American professional golfer (1872–1954)

William Henry Tucker, Sr. (15 August 1872 – 6 October 1954) was an American professional golfer and golf course architect of English birth. Tucker placed seventh in the 1896 U.S. Open, held 18 July at Shinnecock Hills Golf Club in Southampton, New York.

Although a fine golfer, the bulk of his career would not be spent as a tournament player but rather as a golf course architect.

==Early life==
Tucker was born in England on 15 August 1872. He was the son of William Henry Tucker and Katherine Dunn who had married in Scotland earlier in 1872. Katherine was daughter of Willie Dunn, Sr. and the sister of Tom Dunn and Willie Dunn. William Henry Tucker was a gardener from Devon. After being widowed, Katherine also emigrated to the United States and lived with Tucker. She was still alive in 1930.

Tucker had three younger brothers, Samuel, John and Thomas, who also emigrated to the United States. His brother John Dunn Tucker was the first professional at Pinehurst and designed the second nine holes of the number 1 course.

As a youngster Tucker was taught how to play golf by his father, a green keeper at Wimbledon Common Golf Club. He also became a proficient sod roller but rather than golf course maintenance he yearned for a career as a professional golfer.

==Golf career==
At first, he moved to Biarritz, France, where he worked for Willie Dunn. He didn't stay there long and soon returned to London where he worked as a club maker for Slazenger. He was the professional at Redhill & Reigate Golf Club in the early 1890s, playing in the 1894 Open Championship. He emigrated to the United States in 1895 and went to work with his brother Sam who was the professional at St. Andrew's Golf Club in Yonkers, New York. The brothers manufactured hand-made golf clubs that they marketed under the name "Defiance". While at St. Andrew's, Willie helped with the design of St. Andrew's Mount Hope course. Later he designed such courses as the original North Hills in Douglaston and built the present 27-hole Ridgewood Country Club course in Paramus, New Jersey, for A. W. Tillinghast.

===1896 U.S. Open===
The 1896 U.S. Open was the second U.S. Open, held July 18 at Shinnecock Hills Golf Club in Southampton, New York. Tucker finished in seventh place with rounds of 78-82=160 and won $5. His brother Sam had played in the 1895 U.S. Open and finished in the ninth position. James Foulis won the tournament, his only major, finishing three strokes ahead of runner-up Horace Rawlins, the defending champion. Like the first Open, it was a sideshow to the more established and better known U.S. Amateur. However, there were 35 entrants and 28 finished the 36 holes.

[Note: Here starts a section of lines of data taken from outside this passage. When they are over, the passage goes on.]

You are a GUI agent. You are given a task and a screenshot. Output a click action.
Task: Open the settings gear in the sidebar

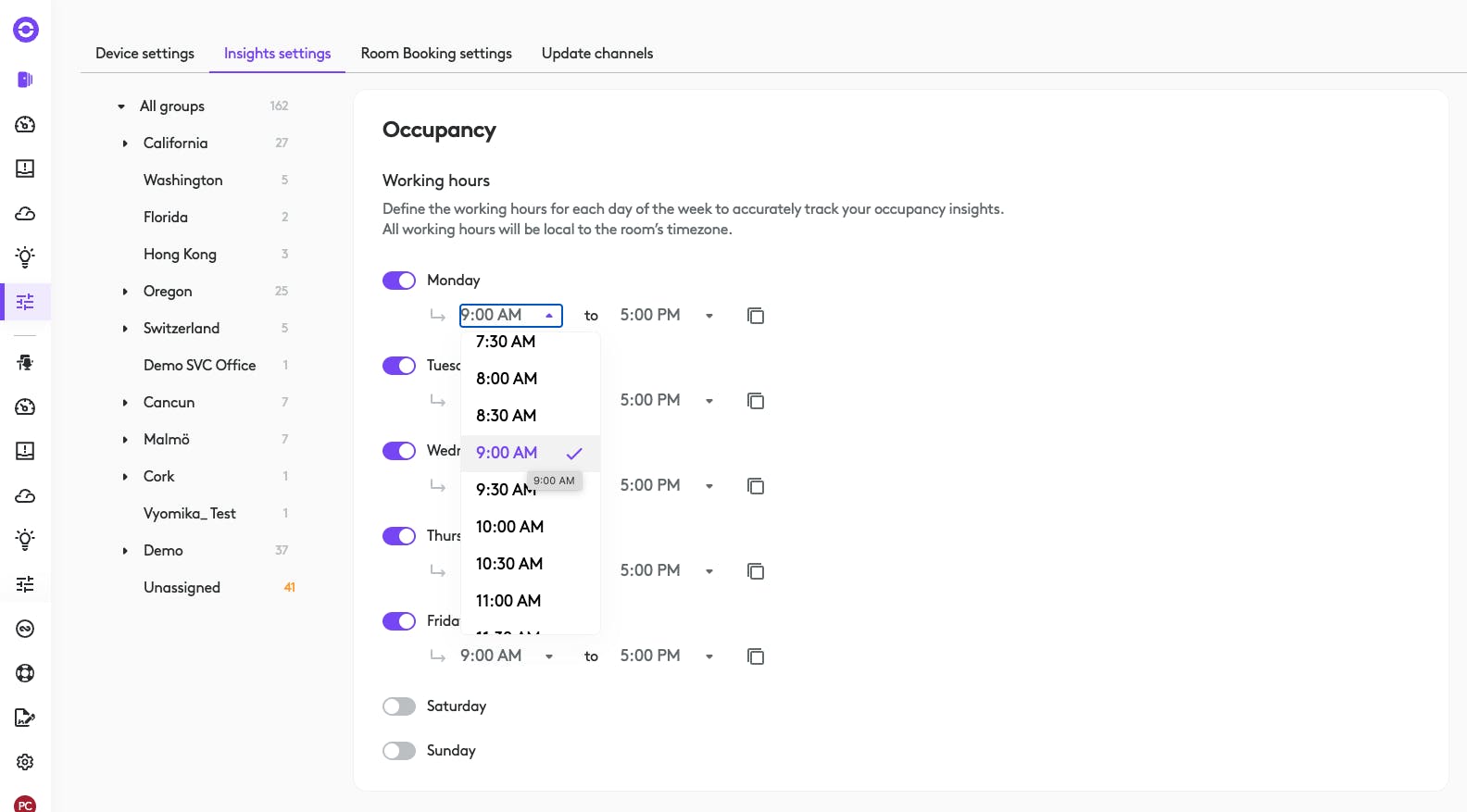point(25,762)
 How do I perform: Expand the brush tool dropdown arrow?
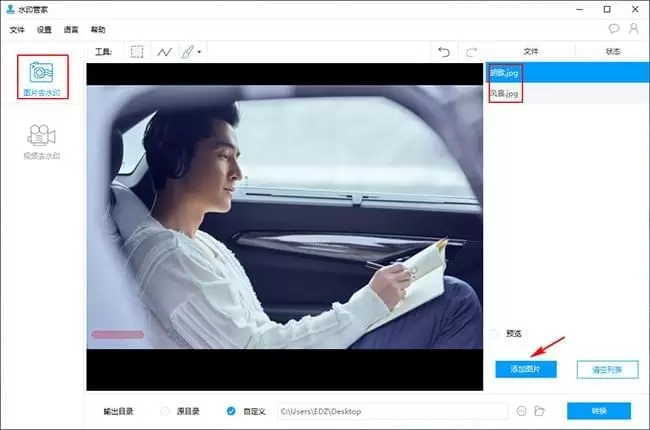[x=200, y=52]
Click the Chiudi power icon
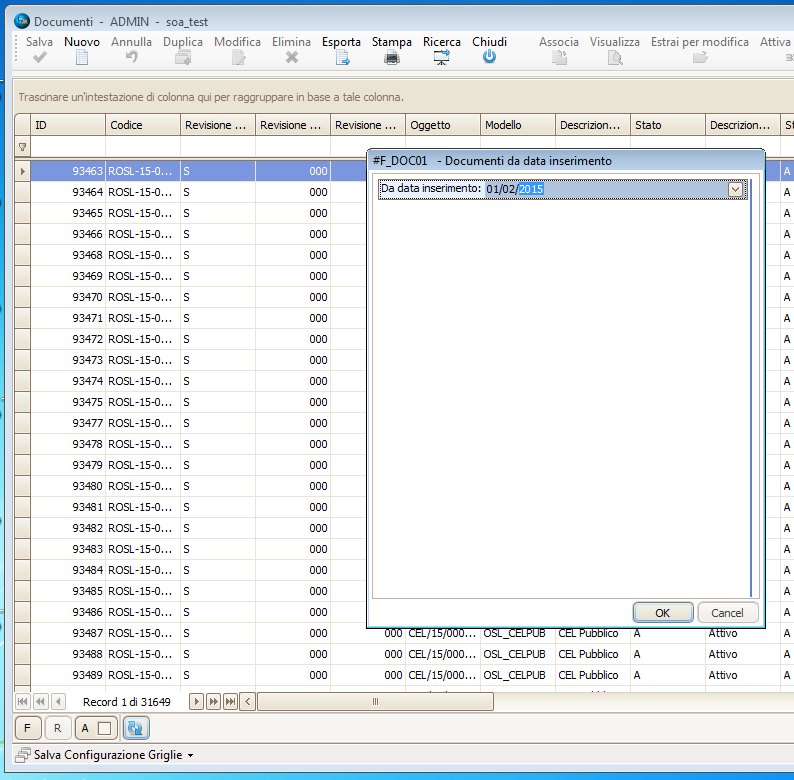The height and width of the screenshot is (780, 794). click(489, 58)
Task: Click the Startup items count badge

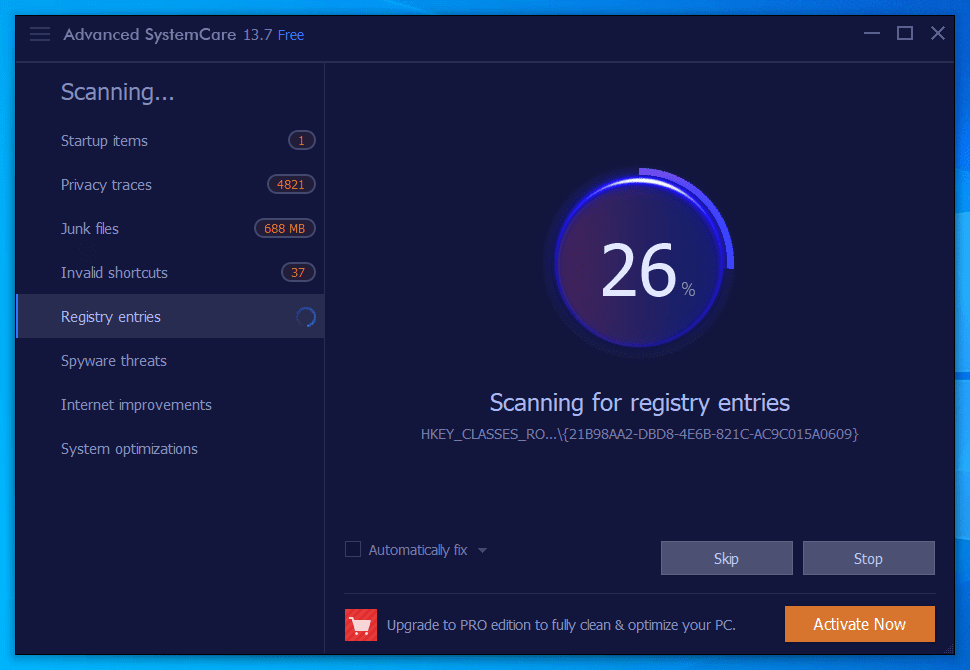Action: [301, 140]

===Golf course architecture===
Tucker designed the St. Martin's course at the Philadelphia Cricket Club. It is named "St. Martin's" after the adjacent episcopal church, St. Martin's in the Fields. The club originally opened a 9-hole course in 1895, which was quickly replaced by the 18-hole St. Martin's course in 1898, designed by Willie Tucker. This course hosted the U.S. Open championships in 1907 and 1910, won by Alec Ross and Alex Smith, respectively. Today, this course has been reduced to a 9-hole layout. Despite the reduction, the 7th, 8th, and 9th holes are the same layout as they were played during the 1907 and 1910 U.S. Open championship.

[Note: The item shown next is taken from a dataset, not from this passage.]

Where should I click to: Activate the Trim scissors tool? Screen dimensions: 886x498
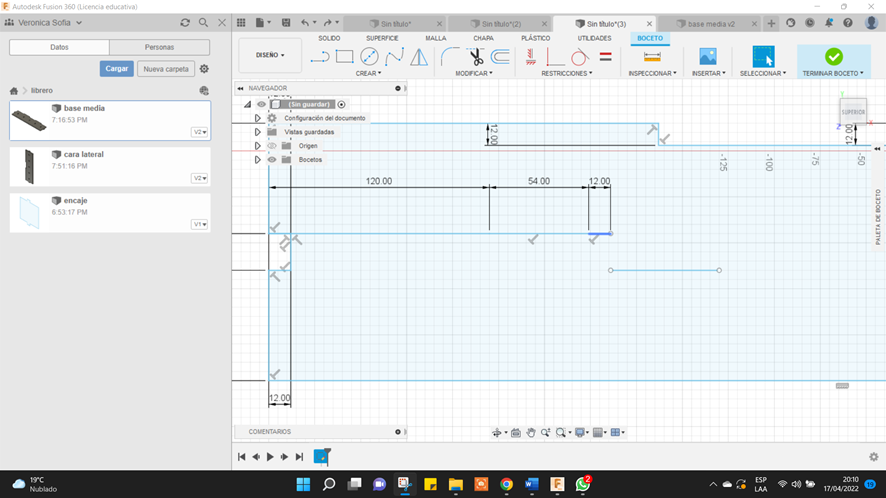click(476, 57)
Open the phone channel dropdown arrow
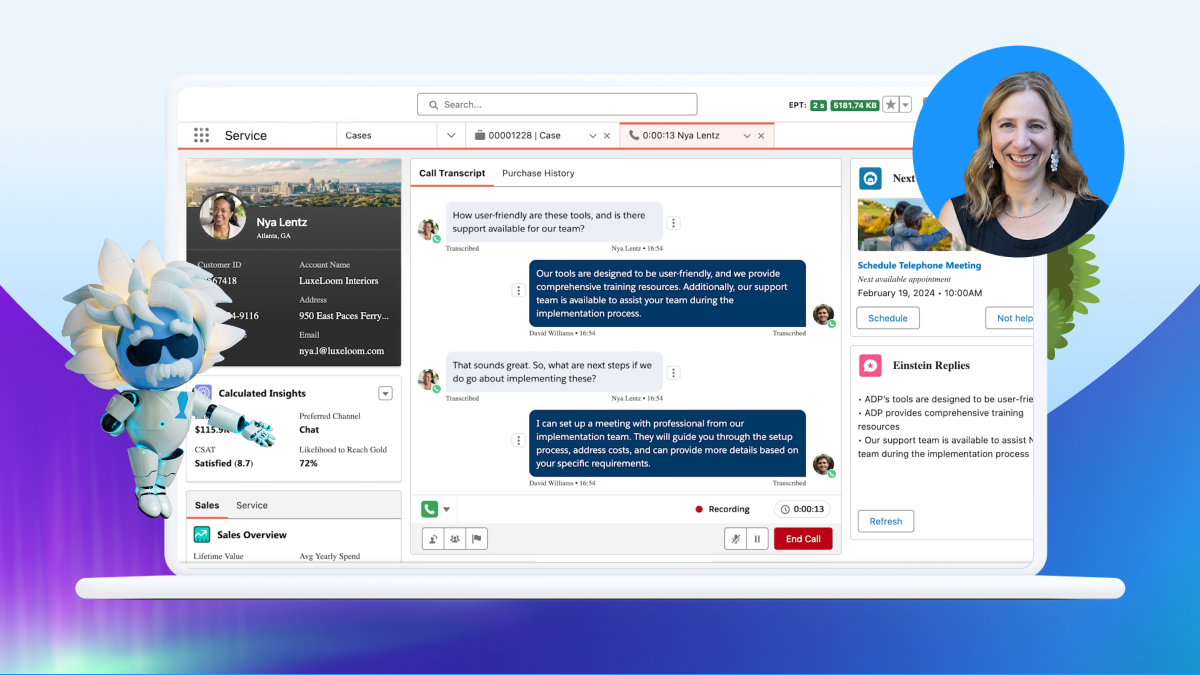 tap(447, 508)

Tucker was one of the early pioneers in American golf course architecture. He designed at least four courses in the Queens, New York, area – including Douglaston Golf Club and Clearview Golf Club – and in the American midwest at Salt Lake City, Utah, and courses as far west as Washington state. In 1895 he designed the original Denver Country club course which today is Overland Park golf course, the oldest golf course west of the Mississippi. He built a golf course at the University of New Mexico and designed the Preakness Hills Country Club in Wayne, New Jersey, the latter completed in 1926.

==Family==
Tucker was married to Annie Ada, née Jeal (1873-1951). They had a son, Willie Tucker, Jr., who was also a golf course architect.

==Death and legacy==
Tucker died on 6 October 1954 in Albuquerque, New Mexico. The Championship Course at the University of New Mexico, designed by Tucker, has been home to the William H. Tucker Invitational for the past 43 years. The tournament is the second longest running college tournament in the U.S. and the golf course hosted the 61st playing of the event in 2015.